Lines with the word "camera" in them must be copied from the records below.
========================
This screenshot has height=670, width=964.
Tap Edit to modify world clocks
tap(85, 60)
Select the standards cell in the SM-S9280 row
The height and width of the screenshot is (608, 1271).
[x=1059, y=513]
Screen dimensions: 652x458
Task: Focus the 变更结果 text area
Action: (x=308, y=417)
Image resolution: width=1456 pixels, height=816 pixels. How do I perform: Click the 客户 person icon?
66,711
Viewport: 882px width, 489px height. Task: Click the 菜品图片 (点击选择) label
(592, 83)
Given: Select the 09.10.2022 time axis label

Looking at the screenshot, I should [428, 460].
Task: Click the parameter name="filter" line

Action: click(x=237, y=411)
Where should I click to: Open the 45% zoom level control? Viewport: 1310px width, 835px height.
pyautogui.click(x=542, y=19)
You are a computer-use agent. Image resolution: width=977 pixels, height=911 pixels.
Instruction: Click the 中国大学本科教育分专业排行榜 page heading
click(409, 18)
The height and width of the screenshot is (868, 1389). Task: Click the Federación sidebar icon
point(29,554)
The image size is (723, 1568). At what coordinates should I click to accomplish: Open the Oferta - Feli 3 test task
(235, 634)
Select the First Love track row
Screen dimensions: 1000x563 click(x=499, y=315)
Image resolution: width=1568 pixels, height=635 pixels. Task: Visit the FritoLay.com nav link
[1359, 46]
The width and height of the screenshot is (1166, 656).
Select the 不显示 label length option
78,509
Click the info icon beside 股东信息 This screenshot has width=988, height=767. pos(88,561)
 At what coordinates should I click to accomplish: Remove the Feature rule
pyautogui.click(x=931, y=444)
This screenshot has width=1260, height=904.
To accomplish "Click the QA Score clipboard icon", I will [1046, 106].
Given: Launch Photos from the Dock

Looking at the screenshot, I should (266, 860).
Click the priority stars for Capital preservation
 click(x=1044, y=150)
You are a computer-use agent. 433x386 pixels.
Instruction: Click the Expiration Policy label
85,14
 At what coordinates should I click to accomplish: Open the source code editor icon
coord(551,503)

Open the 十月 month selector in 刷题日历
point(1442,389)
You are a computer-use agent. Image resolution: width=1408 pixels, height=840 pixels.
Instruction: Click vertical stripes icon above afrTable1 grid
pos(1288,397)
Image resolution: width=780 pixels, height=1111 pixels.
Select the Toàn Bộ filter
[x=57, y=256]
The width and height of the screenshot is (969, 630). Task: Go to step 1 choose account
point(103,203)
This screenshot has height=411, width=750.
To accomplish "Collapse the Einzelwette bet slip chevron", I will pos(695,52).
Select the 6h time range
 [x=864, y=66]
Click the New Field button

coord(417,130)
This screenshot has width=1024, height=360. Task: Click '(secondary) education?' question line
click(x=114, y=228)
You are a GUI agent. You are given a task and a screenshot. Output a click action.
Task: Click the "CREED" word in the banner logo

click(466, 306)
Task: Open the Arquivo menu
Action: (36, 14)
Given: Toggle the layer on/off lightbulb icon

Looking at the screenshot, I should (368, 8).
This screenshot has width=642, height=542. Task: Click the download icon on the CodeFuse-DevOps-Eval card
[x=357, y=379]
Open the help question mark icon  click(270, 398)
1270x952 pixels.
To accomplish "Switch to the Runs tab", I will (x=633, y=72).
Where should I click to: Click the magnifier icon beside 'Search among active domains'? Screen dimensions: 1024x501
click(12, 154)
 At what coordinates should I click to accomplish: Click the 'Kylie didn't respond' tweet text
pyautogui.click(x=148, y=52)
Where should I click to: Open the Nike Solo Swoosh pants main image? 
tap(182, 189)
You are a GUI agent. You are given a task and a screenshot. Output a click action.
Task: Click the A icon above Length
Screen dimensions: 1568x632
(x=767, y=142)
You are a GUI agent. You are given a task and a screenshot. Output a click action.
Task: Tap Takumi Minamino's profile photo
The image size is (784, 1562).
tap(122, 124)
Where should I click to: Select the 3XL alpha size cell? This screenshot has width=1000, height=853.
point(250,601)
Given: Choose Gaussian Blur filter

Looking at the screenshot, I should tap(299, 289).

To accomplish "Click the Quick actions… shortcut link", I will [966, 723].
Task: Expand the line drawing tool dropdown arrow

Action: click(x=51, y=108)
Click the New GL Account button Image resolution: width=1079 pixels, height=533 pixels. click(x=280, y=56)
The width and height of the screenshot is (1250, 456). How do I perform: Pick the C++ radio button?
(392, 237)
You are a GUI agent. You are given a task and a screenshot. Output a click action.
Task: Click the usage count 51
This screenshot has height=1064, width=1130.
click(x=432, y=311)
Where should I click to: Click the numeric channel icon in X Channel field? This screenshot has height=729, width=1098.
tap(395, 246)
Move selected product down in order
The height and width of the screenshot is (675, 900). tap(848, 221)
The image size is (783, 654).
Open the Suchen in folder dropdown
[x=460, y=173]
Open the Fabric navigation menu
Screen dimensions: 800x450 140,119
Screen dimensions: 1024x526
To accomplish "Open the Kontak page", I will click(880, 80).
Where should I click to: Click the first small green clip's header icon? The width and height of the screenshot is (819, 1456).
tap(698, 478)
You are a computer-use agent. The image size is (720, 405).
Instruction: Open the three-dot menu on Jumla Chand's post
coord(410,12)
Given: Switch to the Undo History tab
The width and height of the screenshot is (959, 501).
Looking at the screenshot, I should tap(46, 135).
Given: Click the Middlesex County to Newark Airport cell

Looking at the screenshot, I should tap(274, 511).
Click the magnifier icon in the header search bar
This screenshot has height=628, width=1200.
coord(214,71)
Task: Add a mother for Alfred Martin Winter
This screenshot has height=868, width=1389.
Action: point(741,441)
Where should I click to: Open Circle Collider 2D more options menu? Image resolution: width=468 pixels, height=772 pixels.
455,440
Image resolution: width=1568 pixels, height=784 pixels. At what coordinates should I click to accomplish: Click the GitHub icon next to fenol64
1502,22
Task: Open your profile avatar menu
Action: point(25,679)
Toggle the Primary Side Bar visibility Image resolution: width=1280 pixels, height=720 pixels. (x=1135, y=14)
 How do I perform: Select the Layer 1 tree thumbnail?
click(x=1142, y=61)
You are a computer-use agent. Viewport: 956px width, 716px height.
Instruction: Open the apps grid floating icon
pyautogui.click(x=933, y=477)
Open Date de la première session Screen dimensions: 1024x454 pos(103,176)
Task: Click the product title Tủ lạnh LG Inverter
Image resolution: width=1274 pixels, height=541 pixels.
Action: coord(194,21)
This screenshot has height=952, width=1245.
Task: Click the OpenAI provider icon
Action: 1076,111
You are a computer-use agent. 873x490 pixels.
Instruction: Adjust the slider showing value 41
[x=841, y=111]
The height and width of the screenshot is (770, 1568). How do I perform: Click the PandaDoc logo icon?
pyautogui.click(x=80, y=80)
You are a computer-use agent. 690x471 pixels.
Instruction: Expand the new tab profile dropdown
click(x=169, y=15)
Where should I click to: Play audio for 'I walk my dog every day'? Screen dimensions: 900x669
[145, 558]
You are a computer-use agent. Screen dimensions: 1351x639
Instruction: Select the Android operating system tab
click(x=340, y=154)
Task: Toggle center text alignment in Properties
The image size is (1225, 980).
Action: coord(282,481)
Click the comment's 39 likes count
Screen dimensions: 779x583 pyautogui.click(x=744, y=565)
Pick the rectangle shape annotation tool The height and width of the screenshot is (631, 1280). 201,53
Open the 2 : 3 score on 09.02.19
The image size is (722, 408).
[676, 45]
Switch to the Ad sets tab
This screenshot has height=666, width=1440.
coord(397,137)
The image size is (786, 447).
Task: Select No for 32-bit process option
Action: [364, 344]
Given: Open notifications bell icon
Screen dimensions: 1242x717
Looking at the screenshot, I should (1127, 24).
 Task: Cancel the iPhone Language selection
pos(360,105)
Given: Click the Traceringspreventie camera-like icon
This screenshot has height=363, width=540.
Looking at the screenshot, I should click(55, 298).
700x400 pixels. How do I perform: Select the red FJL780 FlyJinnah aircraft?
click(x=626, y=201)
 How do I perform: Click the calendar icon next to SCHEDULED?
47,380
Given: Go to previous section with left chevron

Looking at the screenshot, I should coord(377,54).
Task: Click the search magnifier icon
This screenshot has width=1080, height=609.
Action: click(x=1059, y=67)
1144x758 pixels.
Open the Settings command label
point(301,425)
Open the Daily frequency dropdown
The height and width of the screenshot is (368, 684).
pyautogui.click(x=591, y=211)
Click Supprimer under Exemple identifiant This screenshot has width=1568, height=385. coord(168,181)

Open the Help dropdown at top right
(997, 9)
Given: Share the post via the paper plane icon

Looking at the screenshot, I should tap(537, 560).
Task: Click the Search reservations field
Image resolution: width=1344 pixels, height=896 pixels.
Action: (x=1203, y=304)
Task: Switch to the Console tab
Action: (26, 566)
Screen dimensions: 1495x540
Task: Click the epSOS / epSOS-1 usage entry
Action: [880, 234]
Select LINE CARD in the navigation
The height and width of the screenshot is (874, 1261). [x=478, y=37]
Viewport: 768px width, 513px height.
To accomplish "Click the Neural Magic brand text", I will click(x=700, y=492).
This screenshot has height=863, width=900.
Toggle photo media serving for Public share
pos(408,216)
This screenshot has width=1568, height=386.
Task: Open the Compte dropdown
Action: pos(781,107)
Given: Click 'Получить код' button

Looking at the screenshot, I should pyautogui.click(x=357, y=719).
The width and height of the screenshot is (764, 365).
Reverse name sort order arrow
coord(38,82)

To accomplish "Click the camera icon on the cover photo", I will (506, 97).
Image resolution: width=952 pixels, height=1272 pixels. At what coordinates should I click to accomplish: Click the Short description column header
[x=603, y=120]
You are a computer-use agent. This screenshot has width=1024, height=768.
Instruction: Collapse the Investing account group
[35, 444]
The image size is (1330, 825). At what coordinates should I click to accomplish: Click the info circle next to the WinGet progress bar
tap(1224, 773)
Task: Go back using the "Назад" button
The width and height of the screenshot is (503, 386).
========================
#### [ANSWER FOR THE TASK]
Given: Click the Traceringspreventie camera-like icon
To accomplish "Click the camera icon on the cover photo", I will (506, 97).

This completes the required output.